「うどん県」を名乗るうどん王国、香川県
「うどん」は日本の代表的な麺料理で、小麦粉と水と塩からできています。全国に数多くあるうどんの産地の中でも、香川県は自ら「うどん県」と名乗るほど、うどん文化が定着している地域です。香川県は、昔は讃岐と呼ばれていたため、この地のうどんは今でも「讃岐うどん」として親しまれています。
讃岐うどんの特徴は、噛んだときに弾力を感じる「コシ」にあります。このモチモチした食感は、うどんの生地をよく練ることで生まれます。讃岐うどんは、生地を何度もこねて延ばすことで、コシを強くします。機械を使わない昔ながらの製法は「手打ち」と呼ばれ、香川県ではたくさんのうどん店で行われています。
しっかりこねた生地を麺棒で延ばします。延ばした生地は、大きな包丁で3㎜くらいの幅に切って麺にします。
暮らしの中に生きるうどん愛
香川県は日本で一番面積が小さい県ですが、その中には500軒以上ものうどん店が集まっています。多くの人は子どもの頃から行きつけの店を持っていて、毎日のように食べる人もいるほど、うどんが生活の一部になっています。
香川県では、水田の裏作として小麦が栽培されてきました。田植えを終える目安となる、7月2日頃の「半夏生」という日には、労をねぎらってみんなでうどんを食べる慣習があります。これにちなんで、香川県では7月2日を「うどんの日」として定め、うどんを振る舞うイベントなどを開催しています。

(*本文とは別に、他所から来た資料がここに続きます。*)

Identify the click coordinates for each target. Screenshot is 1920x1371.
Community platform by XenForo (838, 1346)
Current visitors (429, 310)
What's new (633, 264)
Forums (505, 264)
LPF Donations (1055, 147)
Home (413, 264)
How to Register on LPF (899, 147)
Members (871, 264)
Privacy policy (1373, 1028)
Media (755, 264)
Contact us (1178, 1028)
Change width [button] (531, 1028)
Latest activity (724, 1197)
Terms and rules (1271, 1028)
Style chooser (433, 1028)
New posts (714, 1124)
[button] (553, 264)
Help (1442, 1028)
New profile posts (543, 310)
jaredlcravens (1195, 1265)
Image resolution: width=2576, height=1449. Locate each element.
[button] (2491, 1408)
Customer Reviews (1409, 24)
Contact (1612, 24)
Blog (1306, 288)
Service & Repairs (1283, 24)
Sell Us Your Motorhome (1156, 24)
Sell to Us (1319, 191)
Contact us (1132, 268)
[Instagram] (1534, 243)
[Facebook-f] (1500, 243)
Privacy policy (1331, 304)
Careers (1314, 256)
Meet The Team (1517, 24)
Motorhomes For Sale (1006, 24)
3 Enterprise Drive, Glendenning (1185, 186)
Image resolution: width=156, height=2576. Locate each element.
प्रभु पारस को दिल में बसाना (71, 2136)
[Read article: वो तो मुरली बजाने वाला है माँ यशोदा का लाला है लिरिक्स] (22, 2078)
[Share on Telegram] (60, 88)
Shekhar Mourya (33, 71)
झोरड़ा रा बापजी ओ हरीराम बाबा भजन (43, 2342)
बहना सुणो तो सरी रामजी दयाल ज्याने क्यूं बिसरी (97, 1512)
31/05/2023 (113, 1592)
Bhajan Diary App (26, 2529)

太くて長いうどんは長寿の縁起物。日本でお祝いの色を表す紅白にちなみ、多くの店では赤い具を乗せた「年明けうどん」が提供されます。赤い具は、餅、かまぼこ、にんじんなどさまざまです。
また、日本では年末に「年越しそば」を食べる慣習がありますが、香川県には「年明けうどん」があり、お正月にうどんが食べられています。他にも、引っ越したときに食べたり、結婚式に参加した人にうどんを贈ったり、特別な日にも欠かせない食べ物です。
いろいろな食べ方で楽しむ「讃岐うどん」
讃岐うどんには、さまざまな種類のメニューがあります。麺にだしを注ぐ「かけうどん」、濃い味つけのだしをかける「ぶっかけうどん」、冷たい麺をつゆにつけて食べる「ざるうどん」など、それぞれに違ったおいしさです。
「かけうどん」に大きなえび天をのせたうどん。だしのうま味と、サクサクの天ぷらがたまりません!
「釜あげうどん」は、麺とゆで汁が一緒に器に入っていて、つけだしに少しずつつけて食べます。麺の風味を楽しめる食べ方です。
うどんのメニューだけでなく、お店の種類もさまざまです。普通の飲食店のように座席で注文するお店、「セルフ」のお店、製麺所という3つのタイプがあります。「セルフ」のお店では、カウンターで注文した後、自分でうどんを温めてだしを注ぎ、天ぷらなどの具を選んで入れます。自分でうどんを仕上げる楽しさが、セルフ店の魅力です。また、麺をつくる「製麺所」では、打ち立てのうどんを食べることもできます。コシのあるモチモチの讃岐うどんを、本場で味わってみませんか?